Exercise aim => In the records, take the lines starting at the one that contains "All-New Toyota Land Cruiser (270, 726)" and ending at the one that contains "104.20.21.30(北美地区) 约1个网站 (782, 783)". Change "Portfolio" to "Our Work", keep everything else the same, and give back only those lines.
□ □ □ □
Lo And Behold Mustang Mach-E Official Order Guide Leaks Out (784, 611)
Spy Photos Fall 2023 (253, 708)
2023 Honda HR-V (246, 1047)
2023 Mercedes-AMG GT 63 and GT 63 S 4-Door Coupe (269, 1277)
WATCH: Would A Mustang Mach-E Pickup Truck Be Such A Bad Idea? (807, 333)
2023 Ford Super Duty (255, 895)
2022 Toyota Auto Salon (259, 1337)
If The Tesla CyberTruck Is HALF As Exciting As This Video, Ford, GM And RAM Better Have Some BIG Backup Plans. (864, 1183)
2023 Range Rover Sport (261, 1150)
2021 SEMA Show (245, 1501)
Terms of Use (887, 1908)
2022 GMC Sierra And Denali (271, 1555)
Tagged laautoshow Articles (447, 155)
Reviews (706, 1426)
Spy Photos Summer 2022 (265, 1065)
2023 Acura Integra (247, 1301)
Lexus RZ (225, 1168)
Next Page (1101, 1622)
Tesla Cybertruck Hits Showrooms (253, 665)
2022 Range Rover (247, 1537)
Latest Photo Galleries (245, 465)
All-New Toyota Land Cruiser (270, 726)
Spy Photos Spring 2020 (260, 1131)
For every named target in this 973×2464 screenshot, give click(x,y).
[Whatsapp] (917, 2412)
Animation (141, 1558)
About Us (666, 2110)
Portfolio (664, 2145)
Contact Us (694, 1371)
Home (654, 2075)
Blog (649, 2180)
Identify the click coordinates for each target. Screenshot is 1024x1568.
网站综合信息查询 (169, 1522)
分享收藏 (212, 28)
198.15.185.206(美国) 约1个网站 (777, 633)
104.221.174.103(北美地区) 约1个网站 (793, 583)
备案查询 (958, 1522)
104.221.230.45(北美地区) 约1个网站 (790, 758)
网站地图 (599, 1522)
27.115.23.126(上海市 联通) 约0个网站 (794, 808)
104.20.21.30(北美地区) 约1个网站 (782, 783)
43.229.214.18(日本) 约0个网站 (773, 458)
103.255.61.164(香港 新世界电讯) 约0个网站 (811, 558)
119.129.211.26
□ □ □ □
Reply to the exercise =>
All-New Toyota Land Cruiser (270, 726)
Spy Photos Spring 2020 (260, 1131)
For every named target in this 973×2464 screenshot, give click(x,y).
[Whatsapp] (917, 2412)
Animation (141, 1558)
About Us (666, 2110)
Our Work (664, 2145)
Contact Us (694, 1371)
Home (654, 2075)
Blog (649, 2180)
Identify the click coordinates for each target. Screenshot is 1024x1568.
网站综合信息查询 (169, 1522)
分享收藏 (212, 28)
198.15.185.206(美国) 约1个网站 (777, 633)
104.221.174.103(北美地区) 约1个网站 (793, 583)
备案查询 (958, 1522)
104.221.230.45(北美地区) 约1个网站 (790, 758)
网站地图 (599, 1522)
27.115.23.126(上海市 联通) 约0个网站 (794, 808)
104.20.21.30(北美地区) 约1个网站 (782, 783)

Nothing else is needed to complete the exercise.